My hypothesis is that they don't—at least not in the same way. AI systems are trained to understand context and meaning, not just keyword density. They're looking for:
- Clear explanations of what you actually do
- Evidence of successful outcomes
- Transparent discussion of limitations and ideal use cases
- Authentic customer feedback and case studies
The traditional SEO approach of stuffing keywords into content might actually work against you if it makes your content less clear or authentic.
The Credibility Question
Will AI-written content detract from credibility?
This is perhaps the most complex question. AI can help with structure, research, and even drafting, but the insights, experiences, and genuine expertise still need to come from humans.
I suspect AI systems will become quite good at distinguishing between content that demonstrates real expertise and content that's purely generated. The key differentiator will be original insights, specific examples, and the kind of nuanced understanding that comes from actually solving real problems.

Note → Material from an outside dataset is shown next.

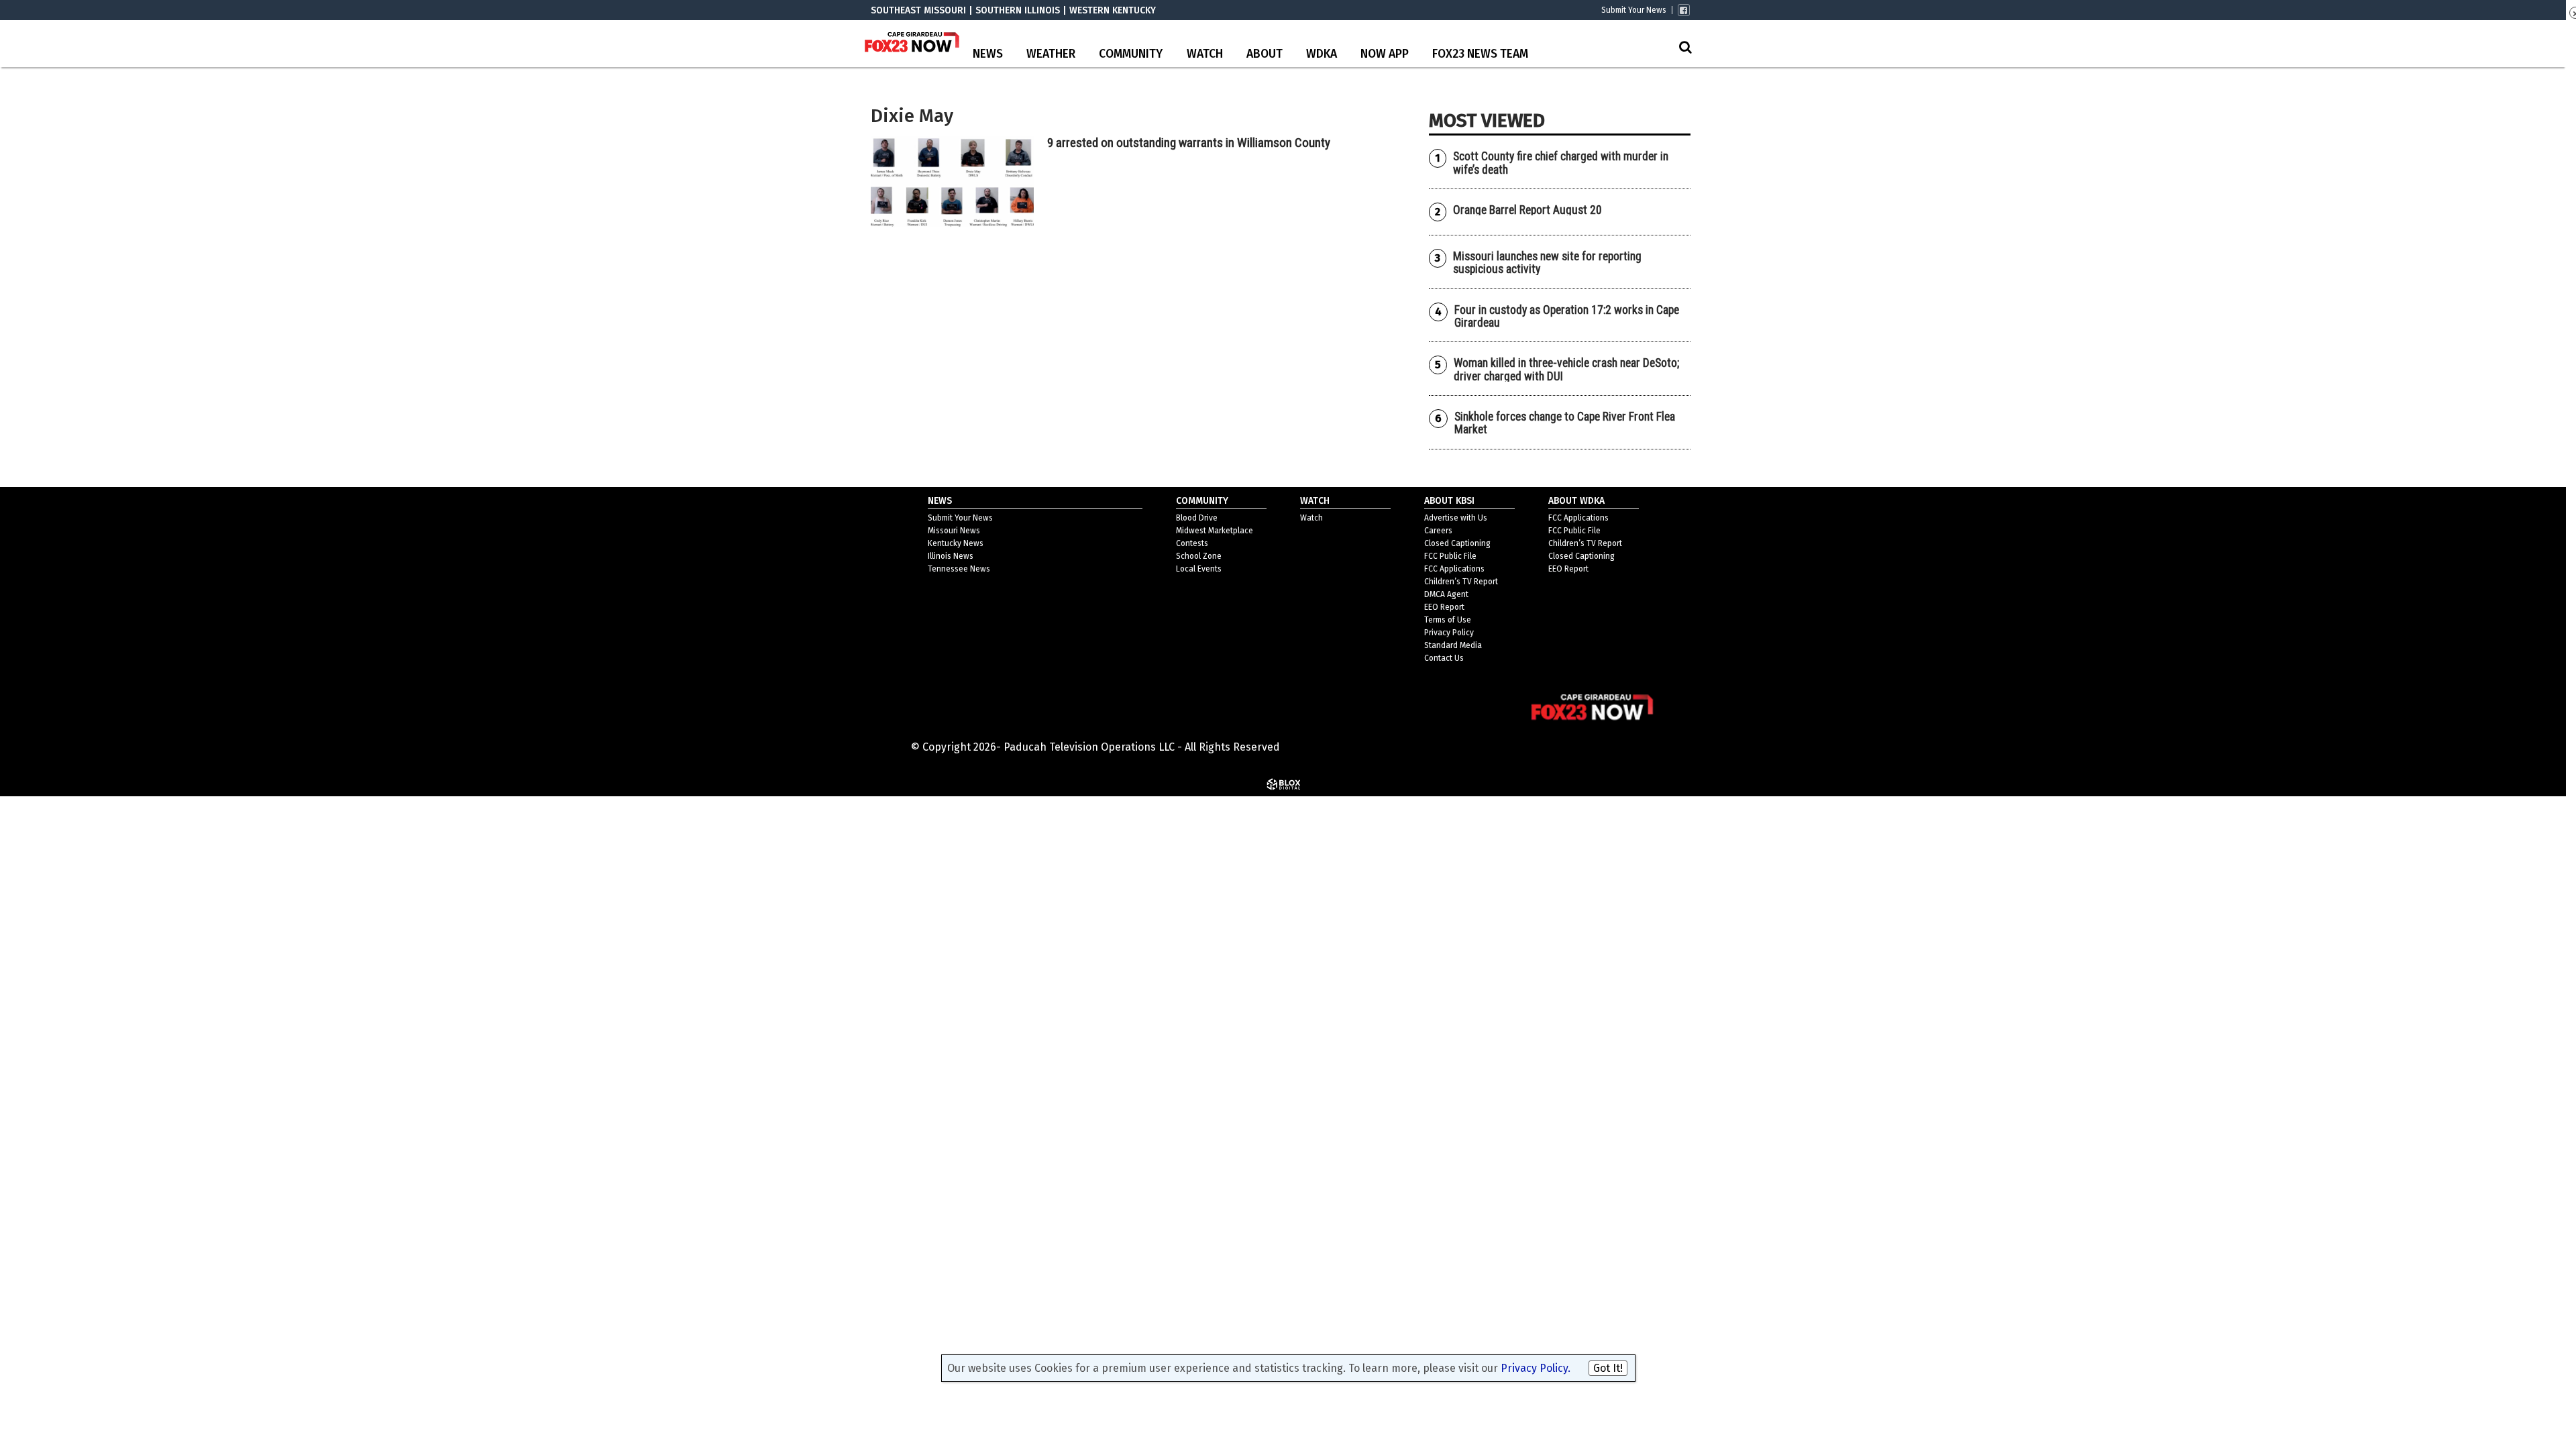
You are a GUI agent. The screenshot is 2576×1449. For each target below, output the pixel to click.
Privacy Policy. (1535, 1368)
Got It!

Optimizing for AI Recommendations
If AI recommendations are becoming a new channel for organic discovery, how should businesses adapt their approach?
Focus on clarity over cleverness: Make it easy for AI to understand exactly what you do, who you serve, and what problems you solve.
Document your differentiation: Be specific about your unique capabilities and ideal use cases. AI systems need clear information to make appropriate recommendations.
Showcase real outcomes: Case studies, customer testimonials, and specific results provide the kind of evidence AI systems can use to assess fit.
Be honest about limitations: Paradoxically, being clear about what you're not good at might help AI make better recommendations when you are the right fit.
The Broader Implications
This shift represents more than just a new marketing channel—it's a fundamental change in how B2B discovery works. When AI can analyze requirements and make recommendations, it democratizes access to expertise that was previously only available through consultants or extensive research.
For businesses, this means the quality of your solution and the clarity of your positioning become even more important than your marketing budget or SEO sophistication.
Interesting Times Ahead
We're still in the early days of understanding how AI will reshape business discovery and evaluation. But one thing seems clear: the businesses that will thrive are those that focus on being genuinely excellent at solving specific problems, rather than those that are merely excellent at being found.
The AI recommendation I received wasn't the result of gaming an algorithm—it was the result of building something that actually fit the prospect's needs. In a world where AI increasingly guides business decisions, that might be the most valuable optimization strategy of all.
Interesting times ahead indeed. The question isn't whether AI will change how businesses are discovered—it's whether you'll be ready when it does.